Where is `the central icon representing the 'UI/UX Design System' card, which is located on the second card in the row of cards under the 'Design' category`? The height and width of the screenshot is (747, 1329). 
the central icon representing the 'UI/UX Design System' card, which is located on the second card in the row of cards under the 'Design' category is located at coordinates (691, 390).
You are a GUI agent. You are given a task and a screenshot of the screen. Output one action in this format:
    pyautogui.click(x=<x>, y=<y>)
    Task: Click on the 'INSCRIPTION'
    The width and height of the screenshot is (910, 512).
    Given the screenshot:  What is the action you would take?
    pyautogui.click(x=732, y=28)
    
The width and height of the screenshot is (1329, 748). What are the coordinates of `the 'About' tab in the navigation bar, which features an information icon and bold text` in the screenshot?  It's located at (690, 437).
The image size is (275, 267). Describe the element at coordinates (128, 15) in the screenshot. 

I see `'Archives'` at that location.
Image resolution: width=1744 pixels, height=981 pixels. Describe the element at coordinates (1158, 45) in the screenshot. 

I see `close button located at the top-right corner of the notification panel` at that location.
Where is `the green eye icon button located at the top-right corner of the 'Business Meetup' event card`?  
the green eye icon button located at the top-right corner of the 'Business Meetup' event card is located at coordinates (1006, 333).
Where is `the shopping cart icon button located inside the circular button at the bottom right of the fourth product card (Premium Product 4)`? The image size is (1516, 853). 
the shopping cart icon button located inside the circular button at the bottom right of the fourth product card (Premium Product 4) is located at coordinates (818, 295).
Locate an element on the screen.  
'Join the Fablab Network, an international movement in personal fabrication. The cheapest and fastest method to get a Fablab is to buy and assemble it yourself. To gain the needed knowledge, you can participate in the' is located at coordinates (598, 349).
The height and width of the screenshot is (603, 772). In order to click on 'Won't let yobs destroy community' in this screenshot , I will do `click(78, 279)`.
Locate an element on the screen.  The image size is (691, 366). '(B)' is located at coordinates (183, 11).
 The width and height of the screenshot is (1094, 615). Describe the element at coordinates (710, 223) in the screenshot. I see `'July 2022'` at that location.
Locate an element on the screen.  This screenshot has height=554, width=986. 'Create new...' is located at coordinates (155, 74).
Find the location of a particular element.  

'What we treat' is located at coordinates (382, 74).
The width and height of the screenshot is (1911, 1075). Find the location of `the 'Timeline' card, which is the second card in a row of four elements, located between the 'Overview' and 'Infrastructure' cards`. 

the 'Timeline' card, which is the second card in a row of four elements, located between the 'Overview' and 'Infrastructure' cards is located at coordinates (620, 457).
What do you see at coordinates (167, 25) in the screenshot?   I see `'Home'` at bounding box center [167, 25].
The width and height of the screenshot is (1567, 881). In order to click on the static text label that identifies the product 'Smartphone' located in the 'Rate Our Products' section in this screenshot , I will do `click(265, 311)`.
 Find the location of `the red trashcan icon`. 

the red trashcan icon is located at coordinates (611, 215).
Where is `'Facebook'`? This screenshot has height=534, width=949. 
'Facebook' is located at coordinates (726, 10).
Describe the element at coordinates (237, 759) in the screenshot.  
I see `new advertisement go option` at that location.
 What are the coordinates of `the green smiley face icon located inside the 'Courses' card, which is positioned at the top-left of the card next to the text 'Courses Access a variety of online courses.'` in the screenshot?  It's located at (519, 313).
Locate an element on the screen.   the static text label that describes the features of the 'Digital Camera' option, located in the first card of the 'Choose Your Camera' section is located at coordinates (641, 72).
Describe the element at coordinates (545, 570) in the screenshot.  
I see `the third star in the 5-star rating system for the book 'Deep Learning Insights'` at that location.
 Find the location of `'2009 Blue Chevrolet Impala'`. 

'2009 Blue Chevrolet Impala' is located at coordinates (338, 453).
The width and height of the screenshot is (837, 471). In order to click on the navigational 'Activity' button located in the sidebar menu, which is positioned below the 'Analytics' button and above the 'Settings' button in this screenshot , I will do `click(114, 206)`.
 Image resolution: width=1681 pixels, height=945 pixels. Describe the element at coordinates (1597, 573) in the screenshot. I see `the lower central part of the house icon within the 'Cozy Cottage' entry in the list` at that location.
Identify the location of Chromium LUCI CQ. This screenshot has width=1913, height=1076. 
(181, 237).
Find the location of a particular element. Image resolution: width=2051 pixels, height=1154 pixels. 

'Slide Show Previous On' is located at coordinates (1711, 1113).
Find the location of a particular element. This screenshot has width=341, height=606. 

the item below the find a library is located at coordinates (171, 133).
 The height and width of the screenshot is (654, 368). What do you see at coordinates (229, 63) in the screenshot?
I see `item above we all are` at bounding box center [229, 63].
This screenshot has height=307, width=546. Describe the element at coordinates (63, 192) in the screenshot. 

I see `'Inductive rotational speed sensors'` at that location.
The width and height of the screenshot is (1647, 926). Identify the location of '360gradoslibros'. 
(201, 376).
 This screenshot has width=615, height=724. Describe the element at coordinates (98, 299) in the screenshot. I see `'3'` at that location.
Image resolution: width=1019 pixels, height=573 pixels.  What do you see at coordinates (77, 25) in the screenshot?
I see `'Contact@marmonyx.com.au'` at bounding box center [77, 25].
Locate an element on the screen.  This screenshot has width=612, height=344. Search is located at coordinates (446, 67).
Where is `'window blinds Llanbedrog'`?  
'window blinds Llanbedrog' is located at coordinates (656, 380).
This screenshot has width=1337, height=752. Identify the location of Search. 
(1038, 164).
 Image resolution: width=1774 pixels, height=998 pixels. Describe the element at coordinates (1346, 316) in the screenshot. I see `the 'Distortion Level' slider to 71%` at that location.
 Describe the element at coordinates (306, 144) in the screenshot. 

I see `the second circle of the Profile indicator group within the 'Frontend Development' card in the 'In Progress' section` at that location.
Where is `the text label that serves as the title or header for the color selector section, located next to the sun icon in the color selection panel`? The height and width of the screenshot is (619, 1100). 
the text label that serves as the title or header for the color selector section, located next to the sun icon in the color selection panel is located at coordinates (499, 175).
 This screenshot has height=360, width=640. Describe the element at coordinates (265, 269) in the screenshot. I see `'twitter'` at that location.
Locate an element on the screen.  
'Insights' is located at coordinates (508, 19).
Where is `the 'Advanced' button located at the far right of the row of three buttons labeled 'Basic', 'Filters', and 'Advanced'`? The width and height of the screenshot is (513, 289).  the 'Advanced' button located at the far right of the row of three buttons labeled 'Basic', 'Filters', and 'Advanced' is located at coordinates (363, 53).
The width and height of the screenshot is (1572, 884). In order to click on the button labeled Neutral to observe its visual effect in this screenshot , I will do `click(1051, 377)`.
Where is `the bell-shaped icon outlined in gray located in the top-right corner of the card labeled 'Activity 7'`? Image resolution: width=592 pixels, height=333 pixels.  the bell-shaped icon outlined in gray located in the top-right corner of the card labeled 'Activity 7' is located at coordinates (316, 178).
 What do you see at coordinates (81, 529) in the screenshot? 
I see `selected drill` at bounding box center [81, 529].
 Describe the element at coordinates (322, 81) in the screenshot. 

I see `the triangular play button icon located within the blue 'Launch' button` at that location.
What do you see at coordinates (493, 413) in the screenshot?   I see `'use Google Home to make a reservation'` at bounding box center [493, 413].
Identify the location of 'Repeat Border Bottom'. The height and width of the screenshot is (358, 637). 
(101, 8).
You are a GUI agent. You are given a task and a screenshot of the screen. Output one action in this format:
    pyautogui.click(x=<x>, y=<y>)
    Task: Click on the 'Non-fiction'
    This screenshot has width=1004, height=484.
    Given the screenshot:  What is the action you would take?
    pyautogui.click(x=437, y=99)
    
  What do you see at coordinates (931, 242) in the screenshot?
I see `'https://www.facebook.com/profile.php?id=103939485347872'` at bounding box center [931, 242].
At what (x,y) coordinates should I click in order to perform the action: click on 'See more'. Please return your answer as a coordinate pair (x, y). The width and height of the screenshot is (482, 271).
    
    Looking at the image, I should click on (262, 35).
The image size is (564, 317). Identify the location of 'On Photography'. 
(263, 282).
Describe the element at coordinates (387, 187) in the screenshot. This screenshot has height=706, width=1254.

++++++++++++++++++++

Please gather every line in the records above that contains the word "shopping", and copy each of those lines in full.

Where is `the shopping cart icon button located inside the circular button at the bottom right of the fourth product card (Premium Product 4)`? The image size is (1516, 853). 
the shopping cart icon button located inside the circular button at the bottom right of the fourth product card (Premium Product 4) is located at coordinates (818, 295).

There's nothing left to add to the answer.